ALGLIB package includes highly optimized k-d tree implementation available in several programming languages, including:

ALGLIB for C++, a high performance C++ library with great portability across hardware and software platforms
ALGLIB for C#, a highly optimized C# library with two alternative backends: a pure C# implementation (100% managed code) and a high-performance native implementation (Windows, Linux) with same C# interface

Our implementation of k-d trees includes following features (see below for more detailed discussion):

high-performance C++/C# code scalable to big data loads
various kinds of queries: k nearest neighbors, all neighbors within R-sphere, approximate k-NN, box queries
flexible interface with ability to attach Y-values and tags to dataset points

    1 Getting started and examples
           Getting started
           Examples
    2 k-d trees in ALGLIB
           Some theory
           Creating k-d tree object
           Queries: k-NN, R-NN, AKNN, box queries
           Thread-safe interface
           Serialization/unserialization
    3 Benchmarks
    4 Downloads section

Getting started and examples

Getting started

K-d tree functionality (and nearest neighbor search) are provided by the nearestneighbor subpackage of ALGLIB package. Everything starts with k-d tree model creation, which is performed by means of the kdtreebuild function or kdtreebuildtagged one (if you want to attach tags to dataset points).
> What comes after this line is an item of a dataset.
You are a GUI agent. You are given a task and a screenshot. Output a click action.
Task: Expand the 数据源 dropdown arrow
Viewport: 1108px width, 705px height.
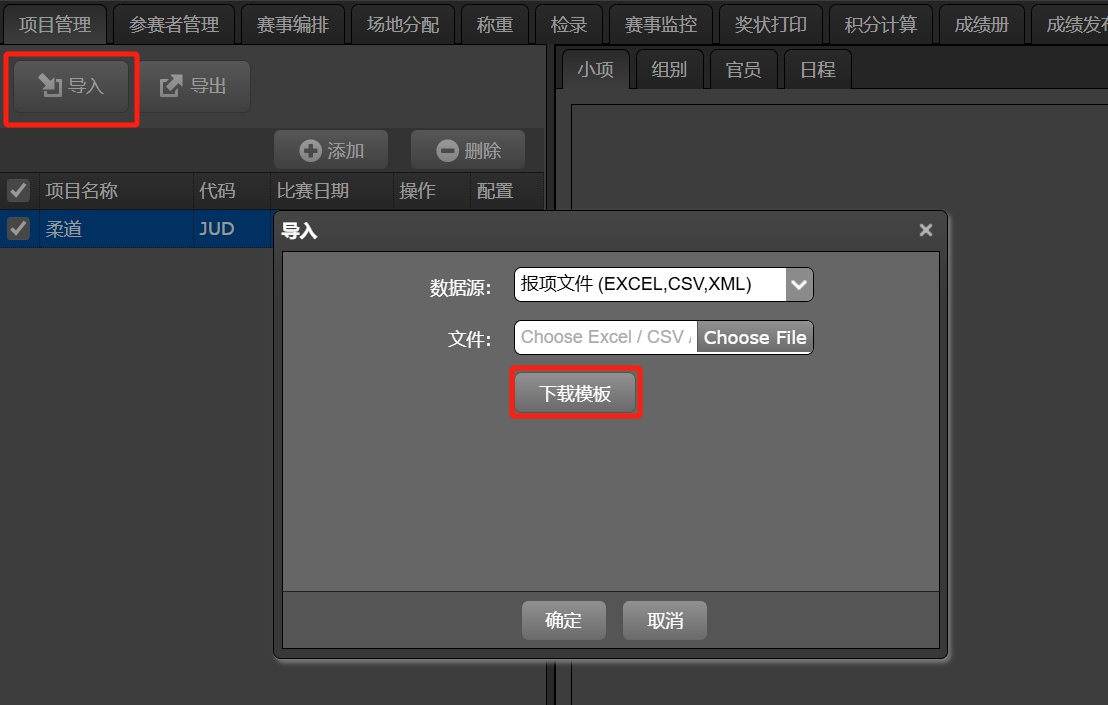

This function initializes an instance of the kdtree class, which can be used to perform various kinds of activities.

Depending on specific task being solved, you can:

create k-d tree with just X-values (point locations) being stored in the structure
additionally, store Y-values in the structure, NY ones per point (Y-values can be values of some function, dataset labels, and so on)
additionally, store integer tags in the structure (tags can be used to identify point locations in the external database/array/...)

After k-d tree is built, you can perform various kinds of spatial queries:

get k nearest neighbors with kdtreequeryknn function
get k approximate nearest neighbors with kdtreequeryaknn function
get all neighbors within specified radius with kdtreequeryrnn function
get all neighbors within a box with kdtreequerybox function

Examples

We prepared several examples (in C++, C# and all other programming languages supported by ALGLIB) of k-NN searches with ALGLIB:

nneighbor_d_1 - how to build k-d tree, perform query and extract results
nneighbor_d_2 - how to serialize/unserialise k-d trees

Sections below discuss these examples in more details.

k-d trees in ALGLIB

Some theory

K-d trees are data structures which are used to store points in k-dimensional space. As it follows from its name, k-d tree is a tree. Tree leafs store points of the dataset (one or several points in each leaf). Each point is stored in one and only one leaf, each leaf stores at least one point.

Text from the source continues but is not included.